Newall High-precision Measuring Machine
Made during the 1950s and 1960s by a Newall subsidiary, Optical Measuring Tools Ltd., the Newall 'Measuring Machine' was intended for use in toolrooms and precision machine shops and made in four sizes able to take work from 0 to 24" (0 to 600 mm), 0 to 48" (0 to 1200 mm), 0 to 72" (0 to 1800 mm), and 0 to 144" (0 to 3600 mm). Similar in design and function to the American Pratt & Whitney measuring machine and those by the Swiss SIP Company, the Newall was, in effect, a giant micrometer. Needless to say, to produce accurate results, the machine was best housed in a temperature-controlled and preferably vibration-resistant room and handled only by trained personnel. Like the "Lord Chancellor" microscope designed and built by the famous English engineer Henry Maudsley in the early 19th century - and the subsequent types manufactured by Joseph Whitworth in the 1840s - the Newall was intended as the final arbiter of length standards in a large toolroom or precision workshop. It helped to ensure that jigs and fixtures were made "to standard", could then be duplicated and also checked from time to time to ensure that no deviation had occurred from their original specification. The catalogue below explains the features of the machine and how it was operated..

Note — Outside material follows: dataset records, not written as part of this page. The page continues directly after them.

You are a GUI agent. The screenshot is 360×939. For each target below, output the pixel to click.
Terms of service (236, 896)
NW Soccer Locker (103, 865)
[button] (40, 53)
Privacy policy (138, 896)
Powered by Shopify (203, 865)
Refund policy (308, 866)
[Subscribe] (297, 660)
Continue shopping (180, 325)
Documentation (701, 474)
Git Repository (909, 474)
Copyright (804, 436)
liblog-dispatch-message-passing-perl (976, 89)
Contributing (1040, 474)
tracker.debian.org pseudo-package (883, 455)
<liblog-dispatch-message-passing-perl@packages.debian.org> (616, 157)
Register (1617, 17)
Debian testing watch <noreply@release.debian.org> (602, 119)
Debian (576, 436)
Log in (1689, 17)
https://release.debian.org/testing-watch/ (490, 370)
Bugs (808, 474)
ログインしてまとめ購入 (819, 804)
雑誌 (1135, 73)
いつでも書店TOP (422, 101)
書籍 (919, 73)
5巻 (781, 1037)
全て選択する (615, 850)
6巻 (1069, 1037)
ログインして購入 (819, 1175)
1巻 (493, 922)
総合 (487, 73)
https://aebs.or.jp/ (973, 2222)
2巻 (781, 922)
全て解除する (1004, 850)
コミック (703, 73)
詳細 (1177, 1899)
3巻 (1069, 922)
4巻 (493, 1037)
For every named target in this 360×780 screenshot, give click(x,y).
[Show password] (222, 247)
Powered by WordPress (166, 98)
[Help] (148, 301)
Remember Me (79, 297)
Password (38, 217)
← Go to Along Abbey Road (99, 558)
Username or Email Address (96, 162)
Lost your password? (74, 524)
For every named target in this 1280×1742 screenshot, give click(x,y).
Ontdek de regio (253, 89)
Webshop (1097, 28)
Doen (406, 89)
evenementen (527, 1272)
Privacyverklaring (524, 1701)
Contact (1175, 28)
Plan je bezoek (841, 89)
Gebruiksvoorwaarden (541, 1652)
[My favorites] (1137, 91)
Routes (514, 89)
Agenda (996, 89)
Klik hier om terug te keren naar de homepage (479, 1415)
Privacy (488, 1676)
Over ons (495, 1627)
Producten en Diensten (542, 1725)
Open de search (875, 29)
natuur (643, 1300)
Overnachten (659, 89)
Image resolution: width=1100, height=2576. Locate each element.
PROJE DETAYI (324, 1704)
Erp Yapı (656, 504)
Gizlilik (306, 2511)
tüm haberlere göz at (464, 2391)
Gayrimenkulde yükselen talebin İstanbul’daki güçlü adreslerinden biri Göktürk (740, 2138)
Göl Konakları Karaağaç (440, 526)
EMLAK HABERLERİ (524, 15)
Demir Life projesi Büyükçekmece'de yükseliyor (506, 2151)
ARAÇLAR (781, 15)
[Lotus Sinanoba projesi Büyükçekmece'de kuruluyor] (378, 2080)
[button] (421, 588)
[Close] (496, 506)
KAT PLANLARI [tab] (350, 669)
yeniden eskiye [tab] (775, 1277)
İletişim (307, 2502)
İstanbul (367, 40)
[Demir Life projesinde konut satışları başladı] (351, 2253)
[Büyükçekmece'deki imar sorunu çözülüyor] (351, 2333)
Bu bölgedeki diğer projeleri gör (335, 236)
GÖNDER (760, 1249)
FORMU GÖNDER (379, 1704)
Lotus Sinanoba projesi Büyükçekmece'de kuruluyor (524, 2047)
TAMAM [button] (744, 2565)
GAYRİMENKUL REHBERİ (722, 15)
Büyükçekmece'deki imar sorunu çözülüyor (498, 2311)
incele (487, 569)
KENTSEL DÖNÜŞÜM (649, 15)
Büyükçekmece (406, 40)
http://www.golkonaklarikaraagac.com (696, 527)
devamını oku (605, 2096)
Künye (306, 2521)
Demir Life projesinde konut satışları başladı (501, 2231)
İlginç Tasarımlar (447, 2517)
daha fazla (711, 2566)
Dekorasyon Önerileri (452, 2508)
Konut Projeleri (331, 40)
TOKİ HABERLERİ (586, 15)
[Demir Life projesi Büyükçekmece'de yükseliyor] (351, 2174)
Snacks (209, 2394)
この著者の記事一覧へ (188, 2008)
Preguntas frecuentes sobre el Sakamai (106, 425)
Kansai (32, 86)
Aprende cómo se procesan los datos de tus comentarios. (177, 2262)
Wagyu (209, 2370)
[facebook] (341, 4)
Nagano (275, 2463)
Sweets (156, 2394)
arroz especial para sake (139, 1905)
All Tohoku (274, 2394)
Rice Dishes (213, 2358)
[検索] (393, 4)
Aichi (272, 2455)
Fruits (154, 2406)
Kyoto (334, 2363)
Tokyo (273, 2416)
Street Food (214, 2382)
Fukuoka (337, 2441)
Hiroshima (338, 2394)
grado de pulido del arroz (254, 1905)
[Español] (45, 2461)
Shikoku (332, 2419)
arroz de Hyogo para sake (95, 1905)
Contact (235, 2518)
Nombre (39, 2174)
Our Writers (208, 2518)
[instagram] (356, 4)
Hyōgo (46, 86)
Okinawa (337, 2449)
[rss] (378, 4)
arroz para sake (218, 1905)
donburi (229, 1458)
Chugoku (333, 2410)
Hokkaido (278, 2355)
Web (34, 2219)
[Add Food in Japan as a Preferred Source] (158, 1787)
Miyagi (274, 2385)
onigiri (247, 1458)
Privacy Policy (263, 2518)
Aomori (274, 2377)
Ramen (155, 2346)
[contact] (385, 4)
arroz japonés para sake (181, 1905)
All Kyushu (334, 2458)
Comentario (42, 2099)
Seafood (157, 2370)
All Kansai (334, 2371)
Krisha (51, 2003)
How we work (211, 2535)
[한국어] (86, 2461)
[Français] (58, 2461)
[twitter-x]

Once a well-known and highly respected British maker of high-precision machine tools and accessories, the Newall Group consisted of the main Newall Engineering Co. Ltd. (Peterborough), Optical Measuring Tools Ltd (OMT), Keighley Grinders Ltd. (Keighley), James C. Kay & Co. Ltd. (Ironfounders, Bury), and Machine Tool Electrics Ltd. (Leigh-on-Sea). Items manufactured included jig borers, electrical switch and control gear and electronic equipment, a range of high-precision optical measuring and inspection instruments, tank telescope gun sights for the army, ordinary and inclinable circular tables with and without optical scales, a 30-inch automatic indexing rotary table, standard and major horizontal omtimeters, vertical omtimeter, bench-mounted microscopes for use in the toolroom, lathe-tool setting and thread-form inspecting microscopes, optical flats, large and small form of projector to magnify and check manufactured parts, camera lenses, prisms and a range of precision boring heads. Items added in later years included a 35 mm motion picture projector, some 200 film cameras costing up to £8000 each for the rank organisation, a roundness measuring machine (in competition with the well-known and still-manufactured Taylor Hobson Talyrond), a projection pantometer for the inspection of parts with three-dimensional contours such as turbine blades, specialised, universal and very large projectors (some of the latter weighing over 4 tons), equipment to inspect thread forms, surface-coated mirrors, anti-reflecting coatings, multi-layer films, neutral filters, metallic electrical conducting coatings, 35 mm film printers, cinéradiography cameras, Newall-branded 35 mm cameras for Technicolor Ltd. and even polyhedral prisms designed for experimental colour television in the United States. There was also a department devoted to producing items to meet customers' special requirements.